Silencing of immunogenic antigens during adoptive cell therapy is an acquired resistance mediated by complex epigenetic mechanisms — ASN Events

Silencing of immunogenic antigens during adoptive cell therapy is an acquired resistance mediated by complex epigenetic mechanisms (#184)

Jonathan CHEE 1 2 , Ben Wylie 1 , Chelsea Wilson 1 , Catherine Forbes 2 , Mitchell Booth 1 , Shane Stone 1 , Anthony Buzzai 1 , Bree Foley 1 , Teagan Wagner 1 , Bruce W Robinson 2 , Mark Cruickshank 1 , Jason Waithman 1
  1. Telethon Kid's Institute, Perth, WA, Australia
  2. University of Western Australia, Nedlands, WA, Australia

Immunotherapies such as adoptive cell therapy (ACT) are promising treatments for solid cancers. However, many patients develop resistance to immunotherapy. Here we utilise two preclinical models of ACT to study the evolution of acquired resistance in relapse tumours.
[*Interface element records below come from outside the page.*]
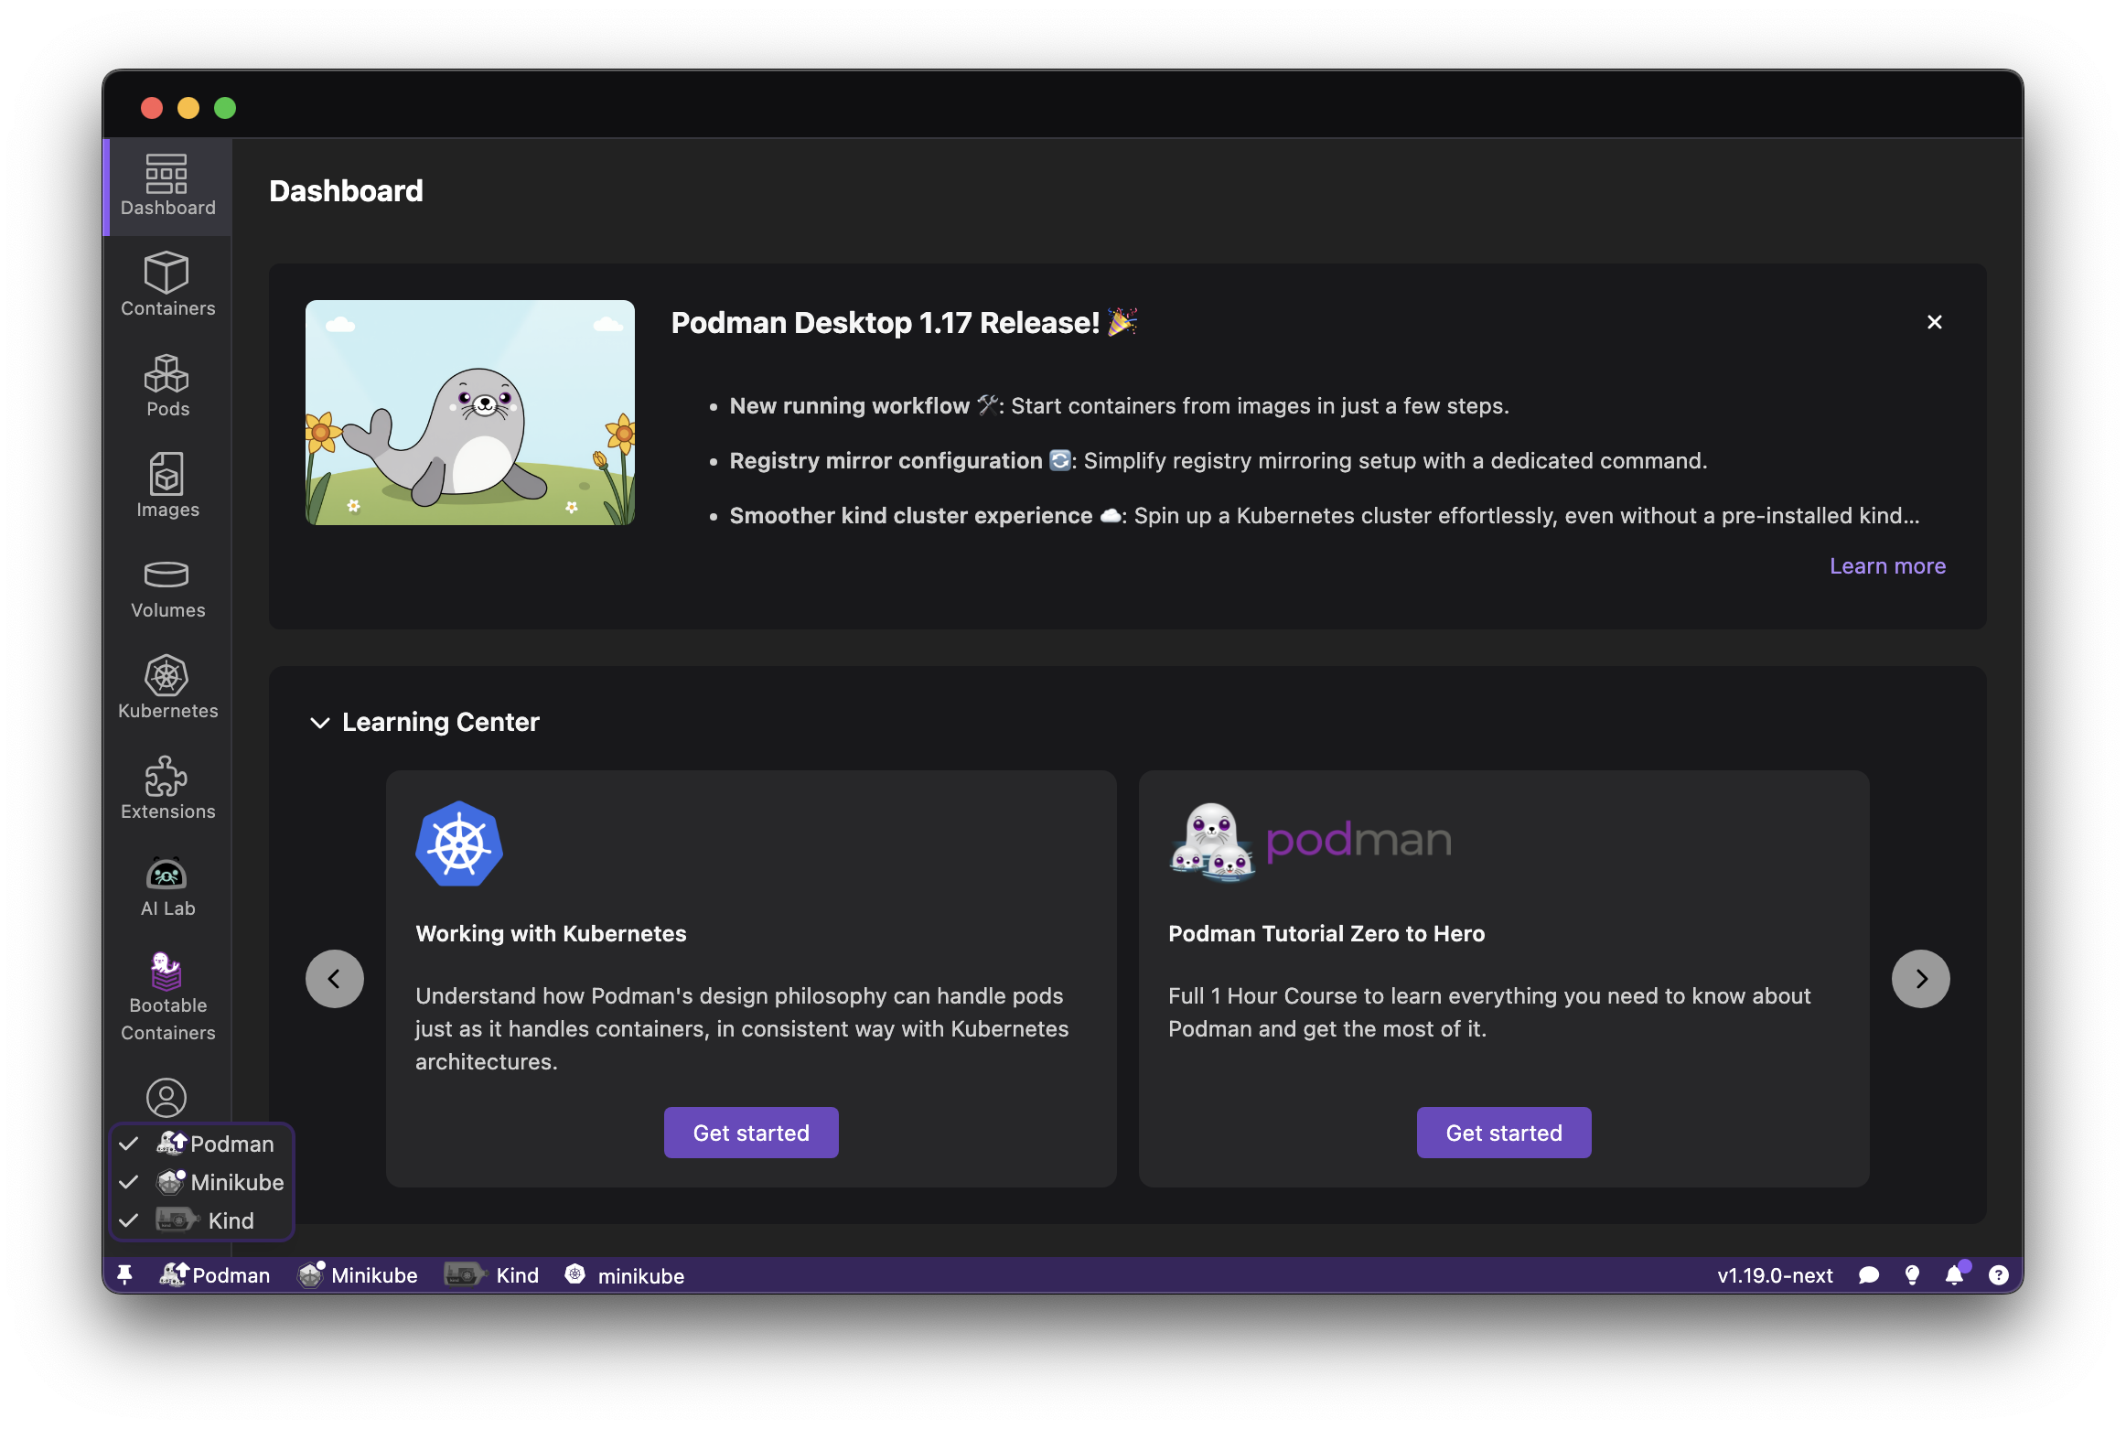This screenshot has width=2126, height=1429.
Task: Click the accounts avatar icon
Action: tap(166, 1097)
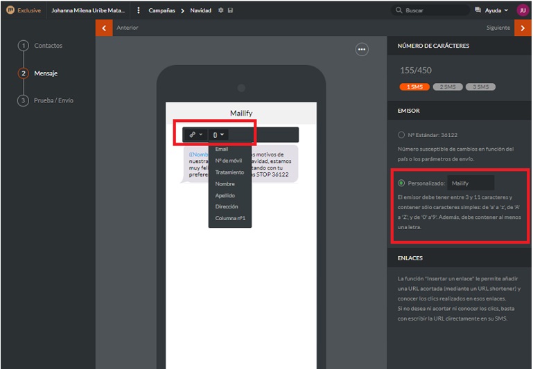This screenshot has height=369, width=533.
Task: Click the Campañas breadcrumb link
Action: [161, 10]
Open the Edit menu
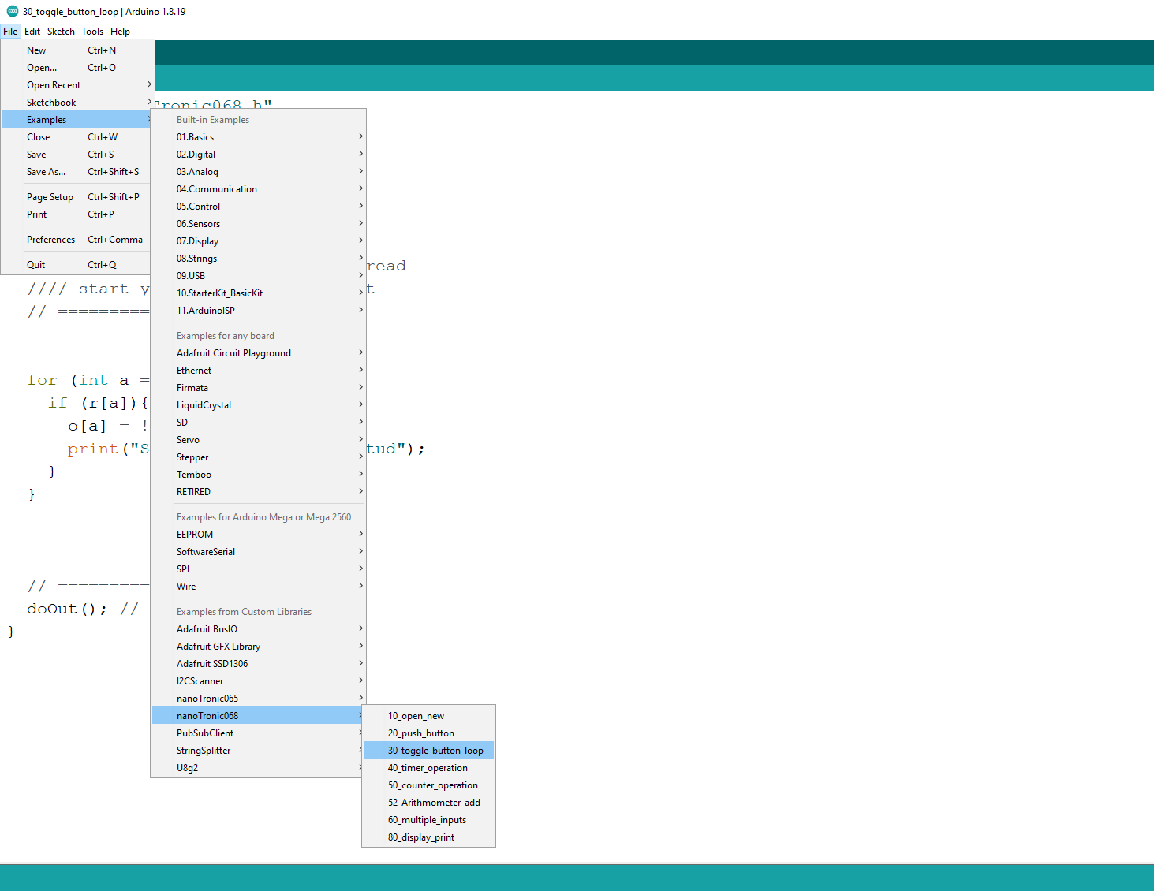Screen dimensions: 1154x891 [x=32, y=32]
In these models, ACT consistently induces initial robust tumour regression, however resistant tumour cells invariably emerge, mimicking the disease progression in relapsing patients. Analysis of tumour cells that escape ACT revealed a loss of immunogenic antigen expression but retention of the antigen-encoding genomic sequence in resistant cells suggesting epigenetic silencing following immune selection in both models. Accordingly, treatment of escaped tumour cells with DNA hypomethylating agents Azacytidine (AZA) and Decitabine (DEC) restored antigen expression in a proportion of the tumour population. Antigen-negative cells were recovered after treatment with DNA hypomethylating agents and clones screened against a panel of nine small molecule epigenetic modifying agents (EMAs) targeting a wide range chromatin regulatory complexes including heterochromatin proteins (e.g. GLP1/EHMT1 and G9a/EHMT2), euchromatic repressors (e.g. LSD1, EZH2, HDAC and Jarid1a/b/c), euchromatic activators (e.g. BRD4, CREBBP/ EP300 and UTX/JMJD3), elongation complexes (e.g. DOT1L). None of these individual EMAs restored antigen expression. Our data show that relapsing tumour cells descend from immune escapees with reduced antigen expression, however the resistant clones display epigenetic heterogeneity imposing a potent barrier to the efficacy of combined epigenetic and immuno-therapy.

We further examined if resistance to ACT could be overcome by re-wiring T cells with nine EMAs. Single agent EMAs reduced T cell proliferation in-vitro, but did not alter differentiation into memory phenotype (CD44, CD62L, Bcl-2, Sca1 expression). Subsequently, ACT with epigenetically modified T cells did not improve efficacy of treatment, and bromodomain inhibitor treated T cells reduced treatment efficacy. Together, our data suggests the complexity of combining epigenetic and immuno-therapy in cancer, and the need to understand these mechanisms in-depth.